At this point it's very similar to the apartment I used to live in that was a couple blocks from an elevated train. For the first month or so you really hear it, then you stop. At this point I'm much more irritated with my neighbor who does all his weed-whacking and tree pruning right at the time of evening I like to pour a glass of wine and fire up Netflix.
posted by Sara C. at 9:40 AM on May 28, 2013 [1 favorite]


Sara C.: Frankly I have no problem sleeping through it, but, yeah, it's nice when you're in a farmhouse and somewhere, off in the distance several acres away, you hear the call of a rooster. It's annoying when you hear that same call coming from your neighbor's yard.
I've never known a farm with chickens that far away. 40-200' is more common; last time I lived in the country my bedroom window faced the neighbor's chicken house about 100' away. No problems.
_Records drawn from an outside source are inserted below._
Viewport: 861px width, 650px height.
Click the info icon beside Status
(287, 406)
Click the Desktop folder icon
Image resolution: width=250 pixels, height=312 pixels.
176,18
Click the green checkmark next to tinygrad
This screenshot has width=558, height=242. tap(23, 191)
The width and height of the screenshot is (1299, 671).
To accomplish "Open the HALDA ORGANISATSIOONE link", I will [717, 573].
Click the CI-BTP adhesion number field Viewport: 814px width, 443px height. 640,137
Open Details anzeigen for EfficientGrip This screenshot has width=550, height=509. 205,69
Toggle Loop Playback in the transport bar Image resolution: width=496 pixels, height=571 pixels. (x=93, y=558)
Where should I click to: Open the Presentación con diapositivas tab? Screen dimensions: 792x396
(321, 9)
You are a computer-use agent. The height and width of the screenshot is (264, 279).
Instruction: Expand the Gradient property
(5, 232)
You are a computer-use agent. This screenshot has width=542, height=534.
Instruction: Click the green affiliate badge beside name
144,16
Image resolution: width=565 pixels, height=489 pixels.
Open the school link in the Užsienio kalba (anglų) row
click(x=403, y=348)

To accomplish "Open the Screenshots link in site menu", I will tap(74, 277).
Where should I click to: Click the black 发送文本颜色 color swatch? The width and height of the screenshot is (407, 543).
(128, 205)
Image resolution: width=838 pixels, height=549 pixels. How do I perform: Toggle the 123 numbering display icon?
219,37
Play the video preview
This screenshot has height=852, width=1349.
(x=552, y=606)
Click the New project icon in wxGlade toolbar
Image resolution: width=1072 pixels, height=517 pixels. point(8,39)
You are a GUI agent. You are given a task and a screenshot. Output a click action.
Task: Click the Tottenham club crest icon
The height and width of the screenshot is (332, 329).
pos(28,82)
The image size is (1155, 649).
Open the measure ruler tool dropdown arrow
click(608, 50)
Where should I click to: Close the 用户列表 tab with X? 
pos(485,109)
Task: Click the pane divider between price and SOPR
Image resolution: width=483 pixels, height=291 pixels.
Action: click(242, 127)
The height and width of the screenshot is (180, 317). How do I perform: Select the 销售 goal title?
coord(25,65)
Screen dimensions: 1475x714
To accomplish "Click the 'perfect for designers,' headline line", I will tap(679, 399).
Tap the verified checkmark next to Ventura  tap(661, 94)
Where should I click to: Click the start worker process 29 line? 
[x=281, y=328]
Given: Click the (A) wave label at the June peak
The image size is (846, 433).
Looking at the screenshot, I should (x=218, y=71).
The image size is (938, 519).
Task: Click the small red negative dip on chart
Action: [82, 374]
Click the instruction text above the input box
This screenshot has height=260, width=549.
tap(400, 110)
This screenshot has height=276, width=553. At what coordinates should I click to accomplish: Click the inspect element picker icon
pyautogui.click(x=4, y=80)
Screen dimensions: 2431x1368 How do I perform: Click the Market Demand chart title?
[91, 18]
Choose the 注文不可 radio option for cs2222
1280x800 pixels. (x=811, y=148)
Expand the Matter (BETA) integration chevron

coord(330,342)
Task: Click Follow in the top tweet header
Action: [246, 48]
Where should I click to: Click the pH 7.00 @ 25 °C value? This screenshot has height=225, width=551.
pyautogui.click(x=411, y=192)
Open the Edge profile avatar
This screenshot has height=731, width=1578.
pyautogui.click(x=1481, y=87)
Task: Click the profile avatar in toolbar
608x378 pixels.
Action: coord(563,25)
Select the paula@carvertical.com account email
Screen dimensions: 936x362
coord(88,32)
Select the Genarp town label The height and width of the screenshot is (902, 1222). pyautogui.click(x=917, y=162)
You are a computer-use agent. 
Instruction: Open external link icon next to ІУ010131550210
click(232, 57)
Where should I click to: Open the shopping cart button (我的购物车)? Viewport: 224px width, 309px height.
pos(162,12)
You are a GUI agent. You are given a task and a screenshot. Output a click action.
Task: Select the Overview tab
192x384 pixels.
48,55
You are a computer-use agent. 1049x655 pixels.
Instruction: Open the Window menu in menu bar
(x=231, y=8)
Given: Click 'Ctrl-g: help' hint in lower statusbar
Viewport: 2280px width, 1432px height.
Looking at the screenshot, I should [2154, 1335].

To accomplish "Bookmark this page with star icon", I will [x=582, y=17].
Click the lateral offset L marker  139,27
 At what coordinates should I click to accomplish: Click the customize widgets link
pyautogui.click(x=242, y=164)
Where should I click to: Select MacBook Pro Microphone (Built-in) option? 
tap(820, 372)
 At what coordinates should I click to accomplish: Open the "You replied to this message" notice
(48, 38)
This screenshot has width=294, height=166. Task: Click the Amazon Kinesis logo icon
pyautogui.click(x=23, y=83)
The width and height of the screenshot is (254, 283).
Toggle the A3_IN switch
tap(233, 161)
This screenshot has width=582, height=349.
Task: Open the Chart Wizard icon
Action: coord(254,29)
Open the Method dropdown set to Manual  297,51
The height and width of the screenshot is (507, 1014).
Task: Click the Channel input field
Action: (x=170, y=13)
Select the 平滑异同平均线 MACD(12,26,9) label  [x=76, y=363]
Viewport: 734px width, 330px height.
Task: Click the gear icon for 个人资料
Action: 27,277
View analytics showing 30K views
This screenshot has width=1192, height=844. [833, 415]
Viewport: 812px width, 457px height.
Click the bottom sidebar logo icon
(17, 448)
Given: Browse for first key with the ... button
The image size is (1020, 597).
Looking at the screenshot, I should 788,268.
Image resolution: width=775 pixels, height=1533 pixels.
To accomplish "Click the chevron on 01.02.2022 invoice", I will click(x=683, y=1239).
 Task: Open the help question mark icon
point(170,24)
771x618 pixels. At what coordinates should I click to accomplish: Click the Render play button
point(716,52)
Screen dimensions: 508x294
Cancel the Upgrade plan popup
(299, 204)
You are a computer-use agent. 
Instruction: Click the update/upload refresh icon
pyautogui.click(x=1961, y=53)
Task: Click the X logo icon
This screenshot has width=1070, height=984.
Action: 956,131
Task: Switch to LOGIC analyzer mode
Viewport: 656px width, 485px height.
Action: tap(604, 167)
Honestly, some of you seem hell-bent on proving that no one can stand the horrific shrieking of roosters - which is obviously dead wrong. A huge portion of the farmers in the world - from Iowa to the jungles of South America to Yunnan China - live in close proximity to roosters and sleep very well. The roosters bother you city folk for the same reason that police sirens would upset the sleep of an Iowa farmer (while a Brooklynite would never lose a REM) - it's simply an unusual noise.
posted by IAmBroom at 10:37 PM on May 28, 2013


Yeah I actually said I had no problem with the roosters, but could see how it could be annoying at close quarters as compared to on a farm.

My grandparents have a farm, and their chicken shed is well away from the house. (They also don't keep a rooster, because they are sane. 80+ years on farms will do that to a person.)

Meanwhile, in East LA, I have seen tiny coops in postage stamp sized yards, 5-10 feet from the nearest house. I've seen roosters scratching in front lawns barely big enough to park a car in. You walk down the street and hear chickens clucking. I don't know that I'd say it's annoying, but it's not like some bucolic farm.